Meta-Learning Deep Energy-Based Memory Models
This work addresses the problem of efficient associative memory for complex data, offering a novel solution that improves upon existing systems, though it is incremental in advancing energy-based models.
The paper tackles the challenge of creating energy-based memory models that are both expressive for complex data like images and allow fast pattern storage, by introducing a meta-learning approach that uses arbitrary neural architectures as energy models and achieves superior associative retrieval performance with lower reconstruction error and higher compression rates.
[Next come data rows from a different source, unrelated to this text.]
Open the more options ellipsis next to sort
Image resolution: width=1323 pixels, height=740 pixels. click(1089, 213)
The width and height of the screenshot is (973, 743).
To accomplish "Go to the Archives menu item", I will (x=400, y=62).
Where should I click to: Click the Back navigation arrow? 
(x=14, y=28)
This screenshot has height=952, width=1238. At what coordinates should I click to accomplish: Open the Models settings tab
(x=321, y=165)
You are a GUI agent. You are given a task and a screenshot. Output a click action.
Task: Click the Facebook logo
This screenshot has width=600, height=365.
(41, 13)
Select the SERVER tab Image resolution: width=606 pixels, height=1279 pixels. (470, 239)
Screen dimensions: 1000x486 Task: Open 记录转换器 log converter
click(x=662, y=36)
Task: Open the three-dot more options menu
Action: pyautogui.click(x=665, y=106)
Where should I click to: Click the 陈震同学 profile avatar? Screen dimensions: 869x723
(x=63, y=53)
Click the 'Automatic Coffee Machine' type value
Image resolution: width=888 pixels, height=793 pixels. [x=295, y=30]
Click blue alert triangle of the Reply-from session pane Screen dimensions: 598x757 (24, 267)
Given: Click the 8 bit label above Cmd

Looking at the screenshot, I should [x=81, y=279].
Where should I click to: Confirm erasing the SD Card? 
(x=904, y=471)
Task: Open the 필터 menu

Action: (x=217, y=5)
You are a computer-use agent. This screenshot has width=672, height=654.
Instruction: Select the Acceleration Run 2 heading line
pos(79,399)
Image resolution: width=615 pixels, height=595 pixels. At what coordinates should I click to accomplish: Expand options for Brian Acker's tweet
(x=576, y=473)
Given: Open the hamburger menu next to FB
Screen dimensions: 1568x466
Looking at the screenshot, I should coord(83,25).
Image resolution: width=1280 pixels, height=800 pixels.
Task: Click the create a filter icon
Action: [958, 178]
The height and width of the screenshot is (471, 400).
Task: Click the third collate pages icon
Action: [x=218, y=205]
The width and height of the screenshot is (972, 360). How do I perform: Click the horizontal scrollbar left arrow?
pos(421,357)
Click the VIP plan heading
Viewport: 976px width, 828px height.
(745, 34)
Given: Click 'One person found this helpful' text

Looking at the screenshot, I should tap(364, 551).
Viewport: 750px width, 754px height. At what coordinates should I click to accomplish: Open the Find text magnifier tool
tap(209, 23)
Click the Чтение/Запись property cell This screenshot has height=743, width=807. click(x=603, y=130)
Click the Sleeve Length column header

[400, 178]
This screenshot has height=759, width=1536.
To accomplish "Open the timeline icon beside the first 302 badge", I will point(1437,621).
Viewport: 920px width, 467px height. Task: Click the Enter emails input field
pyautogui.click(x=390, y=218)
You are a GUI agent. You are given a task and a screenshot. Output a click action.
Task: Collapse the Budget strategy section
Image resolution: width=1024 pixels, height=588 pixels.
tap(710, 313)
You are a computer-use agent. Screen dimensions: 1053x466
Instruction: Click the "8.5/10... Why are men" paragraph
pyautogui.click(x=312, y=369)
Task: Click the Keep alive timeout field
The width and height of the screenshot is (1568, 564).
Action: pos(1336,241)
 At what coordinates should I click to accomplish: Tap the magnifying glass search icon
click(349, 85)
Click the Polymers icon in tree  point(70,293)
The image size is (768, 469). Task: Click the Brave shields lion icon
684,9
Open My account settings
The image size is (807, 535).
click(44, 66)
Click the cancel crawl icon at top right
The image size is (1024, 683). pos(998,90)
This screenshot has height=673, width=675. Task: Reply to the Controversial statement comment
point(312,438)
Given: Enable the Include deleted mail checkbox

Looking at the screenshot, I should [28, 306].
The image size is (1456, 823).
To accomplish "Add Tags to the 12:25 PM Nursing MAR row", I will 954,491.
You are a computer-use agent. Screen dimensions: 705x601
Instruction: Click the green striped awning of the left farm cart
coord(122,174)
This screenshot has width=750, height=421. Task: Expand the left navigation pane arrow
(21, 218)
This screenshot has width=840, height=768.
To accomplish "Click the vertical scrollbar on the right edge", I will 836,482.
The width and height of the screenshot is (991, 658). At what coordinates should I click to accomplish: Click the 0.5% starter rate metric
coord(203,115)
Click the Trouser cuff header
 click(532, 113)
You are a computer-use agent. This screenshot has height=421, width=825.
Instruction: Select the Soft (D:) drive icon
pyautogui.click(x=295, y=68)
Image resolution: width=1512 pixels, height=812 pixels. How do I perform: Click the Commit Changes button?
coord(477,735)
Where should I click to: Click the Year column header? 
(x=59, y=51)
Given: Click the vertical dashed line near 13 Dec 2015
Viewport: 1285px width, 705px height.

We study the problem of learning associative memory -- a system which is able to retrieve a remembered pattern based on its distorted or incomplete version. Attractor networks provide a sound model of associative memory: patterns are stored as attractors of the network dynamics and associative retrieval is performed by running the dynamics starting from a query pattern until it converges to an attractor. In such models the dynamics are often implemented as an optimization procedure that minimizes an energy function, such as in the classical Hopfield network. In general it is difficult to derive a writing rule for a given dynamics and energy that is both compressive and fast. Thus, most research in energy-based memory has been limited either to tractable energy models not expressive enough to handle complex high-dimensional objects such as natural images, or to models that do not offer fast writing. We present a novel meta-learning approach to energy-based memory models (EBMM) that allows one to use an arbitrary neural architecture as an energy model and quickly store patterns in its weights. We demonstrate experimentally that our EBMM approach can build compressed memories for synthetic and natural data, and is capable of associative retrieval that outperforms existing memory systems in terms of the reconstruction error and compression rate.